WASHINGTON — Secretary of State John Kerry told his Russian counterpart on Saturday that the United States was deeply concerned by reports that the Kremlin may be planning to vastly expand its military support for President Bashar al-Assad of Syria, warning that such a move might even lead to a “confrontation” with the American-led coalition, the State Department said.
Mr. Kerry called Russia’s foreign minister, Sergey V. Lavrov, “to discuss Syria, including U.S. concerns about reports suggesting an imminent enhanced Russian military buildup there,” the State Department said in an unusually blunt statement.
“The secretary made clear that if such reports were accurate, these actions could further escalate the conflict, lead to greater loss of innocent life, increase refugee flows and risk confrontation with the anti-ISIL Coalition operating in Syria,” the State Department added, using an acronym for the Islamic State.
The statement did not say if Mr. Lavrov provided any sign of Russia’s intentions, but there was no indication that he had eased Mr. Kerry’s concerns. The statement noted that the two diplomats planned to continue their discussions in New York this month, when the United Nations General Assembly is to meet.

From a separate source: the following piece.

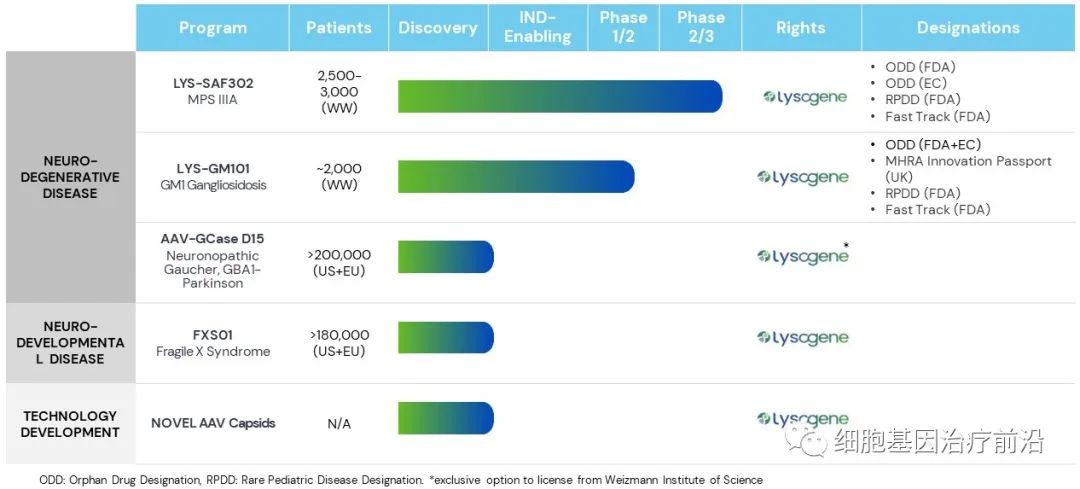Select the Discovery column header

tap(438, 28)
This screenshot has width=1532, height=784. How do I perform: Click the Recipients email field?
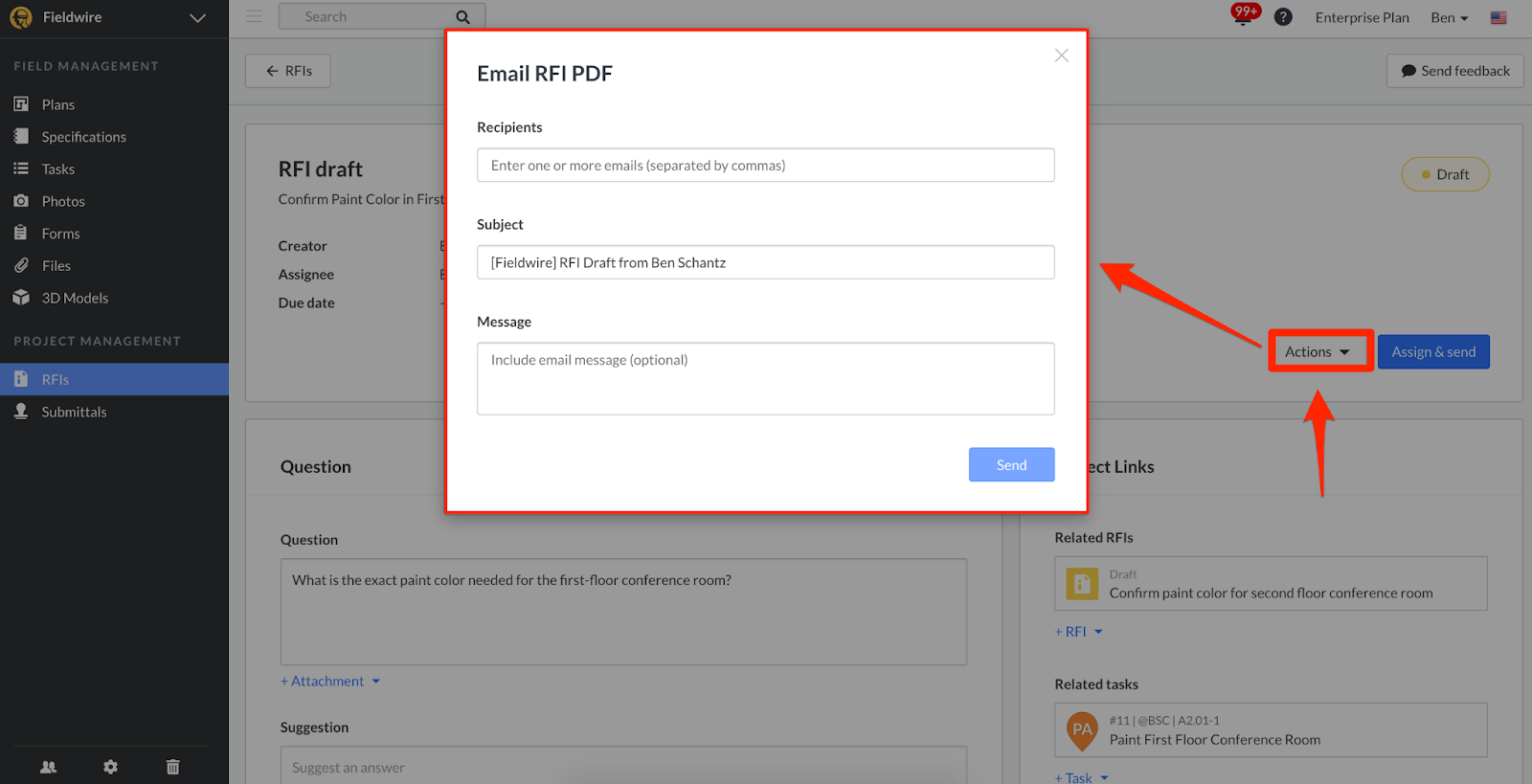pos(765,165)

Russia has sent a military advance team to Syria and has transported prefabricated housing units for hundreds of people to an airfield near Latakia, according to American intelligence analysts. Russia has also delivered a portable air traffic station to the airfield and has filed military overflight requests through September.

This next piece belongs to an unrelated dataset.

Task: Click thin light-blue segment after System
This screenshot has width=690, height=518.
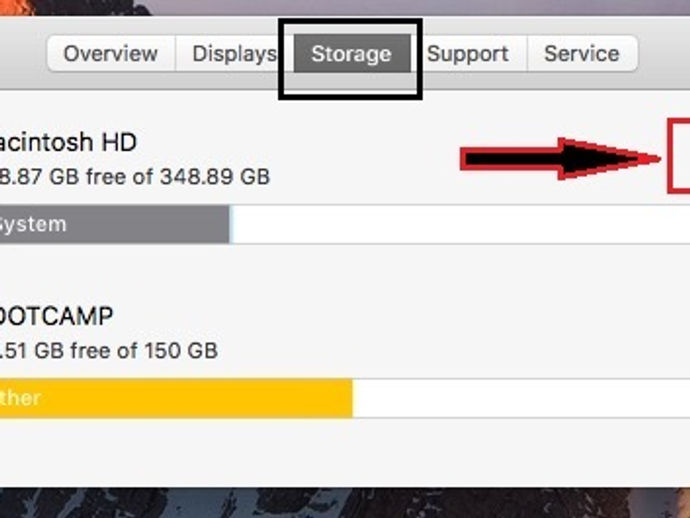Action: 231,225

While American officials have said they are not sure of Moscow’s intentions, they say the airfield could be used to transport military supplies for the Assad government or to carry out Russian airstrikes to help Syrian government troops. The housing could accommodate as many as 1,000 Russian military advisers and other personnel, according to American officials, and one official suggested that the eventual Russian deployment might be even larger.
The United States-led coalition has been bombing Islamic State positions in Syria. The United States and Turkey are also conducting airstrikes to try to clear Islamic State militants from the northern border area and support moderate Syria opposition fighters there.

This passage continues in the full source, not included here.